Yüce Allah, bu burçları, güneş ve ay için mevkiler olarak yaratmış ve ay'ın bu burçlarda hareketini takdir buyurmuş, zamanı bunlara bağlı olarak düzenlemiş, bunların kimisini kuzeyde kimisini güneyde yaratarak, çeşitli menfeatlere bir delil ve kıbleye de bir alamet, teheccüt ve buna benzer hayatta karşı karşıya kalınan çeşitli durumların zamanlarını bilmek için, gece ve gündüz vakitlerinin bilinip öğrenilmesi için bir yol kılmıştır.

Yüce Allah'ın:

"Eğer onlara bir iyilik dokunursa bu Allah'tandır derler" âyeti şu demektir.

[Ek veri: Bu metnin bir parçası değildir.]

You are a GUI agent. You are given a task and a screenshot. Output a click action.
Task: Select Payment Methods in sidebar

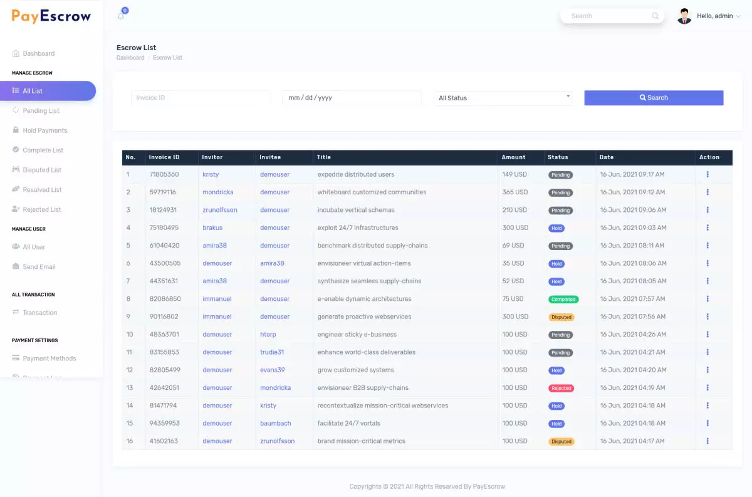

Münafıklara bolluk isabet edecek olursa bu Allah'tandır, derler. "Şayet onlara bir kötülük dokunursa" bir kuraklık başgösterir ve yağmur yağmayacak olursa, "bu da sendendir" derler. Yani bu musibet bize senin ve arkadaşlarının uğursuzluğu dolayısıyla isabet etmiştir derler.

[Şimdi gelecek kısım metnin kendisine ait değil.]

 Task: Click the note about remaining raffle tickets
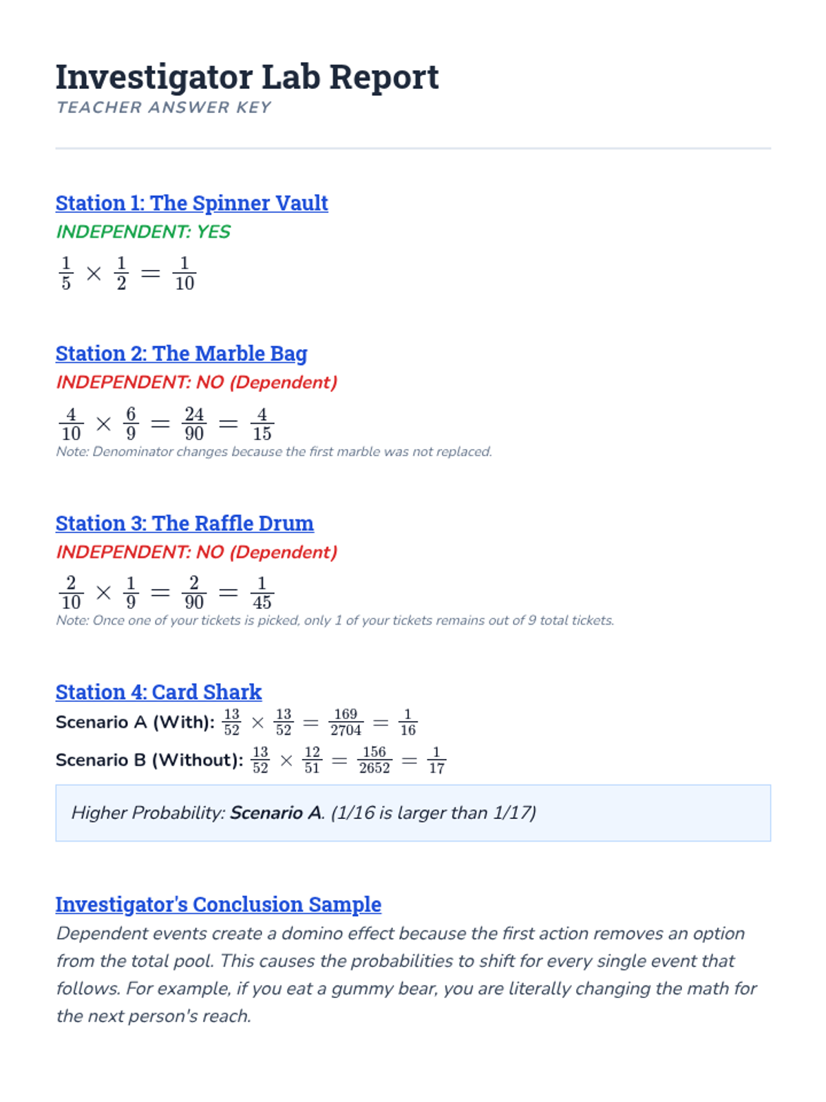coord(335,621)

Buradaki iyilikten kastın, esenlik ve güvenlik, kötülükten kastın ise hastalıklar ve korku olduğu söylendiği gibi, iyilikten kasıt zenginlik, kötülükten kasıt fakirliktir de denilmiştir. İyilikten kasıt nimet ve zafer, Bedir günü elde edilen ganimet, kötülükten kastın ise belâ, sıkıntı ve Uhud günü öldürülmek olduğu söylendiği gibi, iyilikten kasıt, bolluk, rahatlık, kötülükten kasıt da, darlık, sıkıntı ve hastalık olduğu da söylenmiştir.

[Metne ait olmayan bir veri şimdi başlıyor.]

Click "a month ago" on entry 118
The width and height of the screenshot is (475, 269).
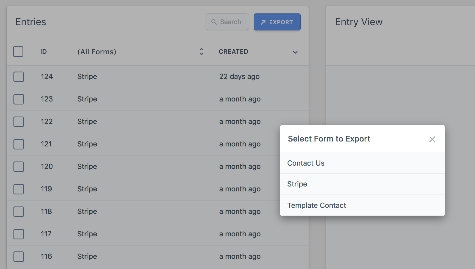click(x=240, y=211)
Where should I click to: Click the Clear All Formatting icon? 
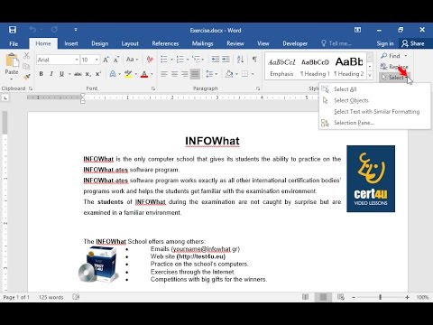point(150,60)
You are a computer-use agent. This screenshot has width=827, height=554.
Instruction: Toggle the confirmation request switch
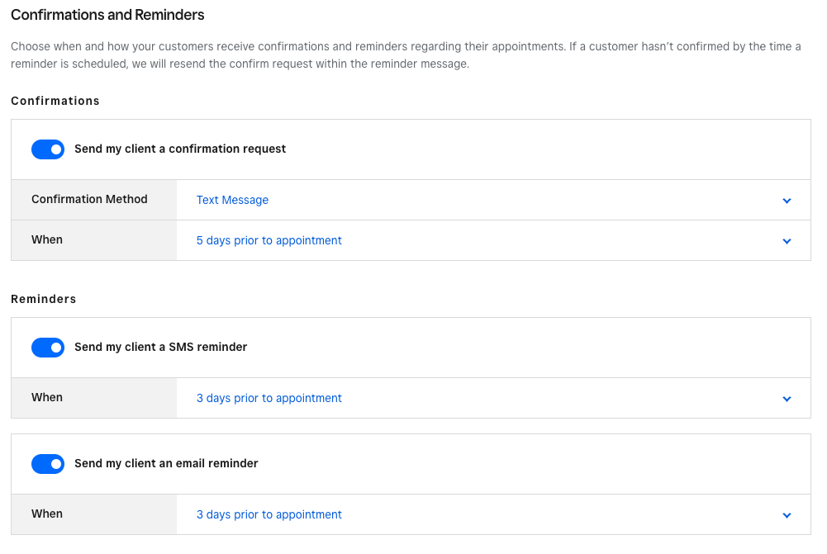click(48, 149)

İşte bunlar, müfessirlerin ve te'vil âlimlerinin -İbn Abbâs ve diğerlerinin-ayete dair görüşleridir. Bu âyeti kerîme onlara göre, yahudiler ve münafıklar hakkında nâzil olmuştur. Şöyle ki, Resûlüllah (sallallahü aleyhi ve sellem) Medine'ye yanlarına gelince şöyle dediler: Bu adam ve arkadaşları bizim bulunduğumuz bu yere geldikleri günden bu yana meyvelerimizde, ekin ve mahsullerimizde eksilmekten başka birşey göremez olduk.

İbn Abbâs der ki:

"Bu sendendir" âyetinin anlamı, senin kötü idare ve tasarrufundan dolayıdır şeklindedir.

"Bu sendendir" âyetinin, belirttiğimiz gibi, senin uğursuzluğunun getirdiğidir. Yani, senin uğursuzluğun gelip bizi bulmuştur, anlamında olduğu da söylenmiştir. Onlar bu sözlerini uğur ile ilgili kanaatleri dolayısıyla söylemişlerdi.

Yüce Allah:

"De ki: Hepsi Allah’tandır" diye buyurmaktadır. Yani darlık, bolluk, zafer ve yenilgi hep Allah'tandır. Allah'ın kaza ve kaderi iledir.

"Böyle îken bunlara" yani münafıklara

“ne oluyor ki hiçbir sözü anlamaya yanaşmıyorlar" Ne diye bunlar herşeyin Allah'tan geldiği gerçeğini iyice anlayamıyorlar.